Старейшины зашевелились, сочувственно закивали белоснежным и чалмами:

— Как же, дождешься от них... кол в соответствующее место.

— А теперь скажите, уважаемые, вернется вот этот камень, — Асланбек топнул сапогом по гранитной глыбе, — туда, откуда он скатился?

— Клянусь аллахом, его туда теперь и паровоз не втащит, — откликнулись со смехом из толпы.

— Вот так же никогда не вернется время Шамиля, как не вернется и время царского самодержавия. Трудящиеся России свергли тирана и установили свою рабоче-крестьянскую власть не для того, чтобы Узун-Хаджи, называющий себя имамом и продолжателем дела Шамиля, мог повернуть вспять течение новой жизни. Посмотрите, на кого натравливает этот дагестанский властелин народ.
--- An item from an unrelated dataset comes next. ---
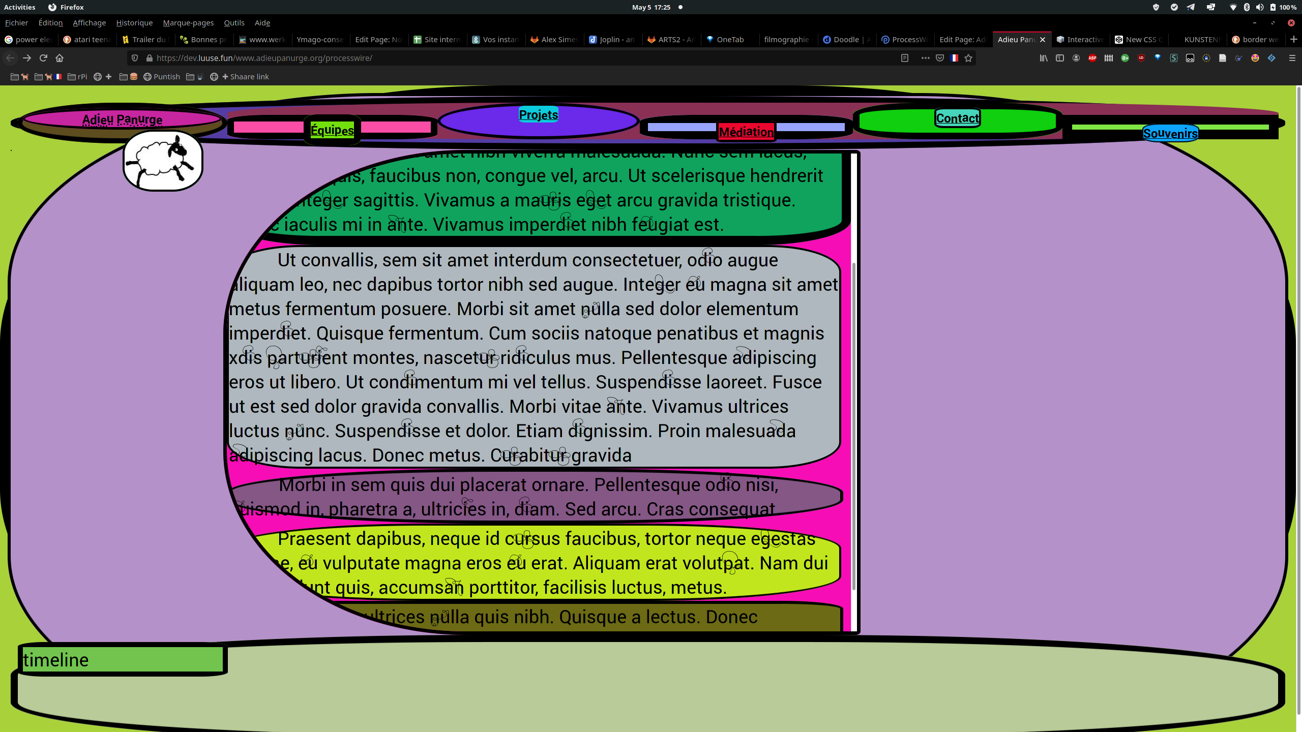Viewport: 1302px width, 732px height.
Task: Bookmark this page with the star icon
Action: (x=968, y=58)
На рабочих грозненских заводов и промыслов. На мирных хуторян-земледельцев. Он говорит, пусть русские уходят к себе в Россию. Чем же эти русские рабочие помешали нам? Тем, что делают для нас керосин? Плуги с иголками?

— Это клевета! — крикнул Узун-Хаджи. — Наши эскеры [50] воюют не с мужиками, а с казаками в Ермоловской станице.

— Да, с казаками. Если загорелся чулан, загорится и сакля, потому что они находятся под одной крышей. Вы с казачьим атаманом Карауловым просчитались, стремясь возбудить ненависть у горцев к одним лишь русским мужикам, и удивительно ли, что теперь на Сунже полыхает настоящая война. Льется кровь, горят станицы и аулы. Ты повинен в этой крови, святейший имам, — ткнул пальцем в сторону Узун-Хаджи Асланбек.

— Проклятый мунафик! [51] — Узун-Хаджи схватился за рукоять своего кинжала, по восковому лицу его пошли горячечные пятна. — Арестуйте его, это большевистский агент, слуга шайтана!

Тотчас к камню направились мюриды Узун-Хаджи. Но одновременно с ними с другой стороны к камню подошли и сторонники Асланбека, рослые, молодые парни, обвешанные вдоль и поперек пулеметными лентами. Мюриды в нерешительности остановились. Остановились и их противники, держа наизготовку карабины.

— Волка на путь истины наставляли, а он кричит: «Пустите, вон козленок бежит!» — усмехнулся Асланбек и, прежде чем оставить гранитную трибуну, обратился к согражданам с призывом: — Товарищи! Бросайте позорную братоубийственную войну, спровоцированную горскими и казачьими верхами! Создавайте в аулах чеченские Советы депутатов трудящихся. Всячески поддерживайте на местах Советскую власть, ибо только она способна дать нашему народу свободу и независимость.

— А землю она нам даст? — заволновалась толпа.

— Конечно. Уже вышел первый закон Советской власти о Земле. В нем прямо говорится, что земля отныне принадлежит трудовому народу.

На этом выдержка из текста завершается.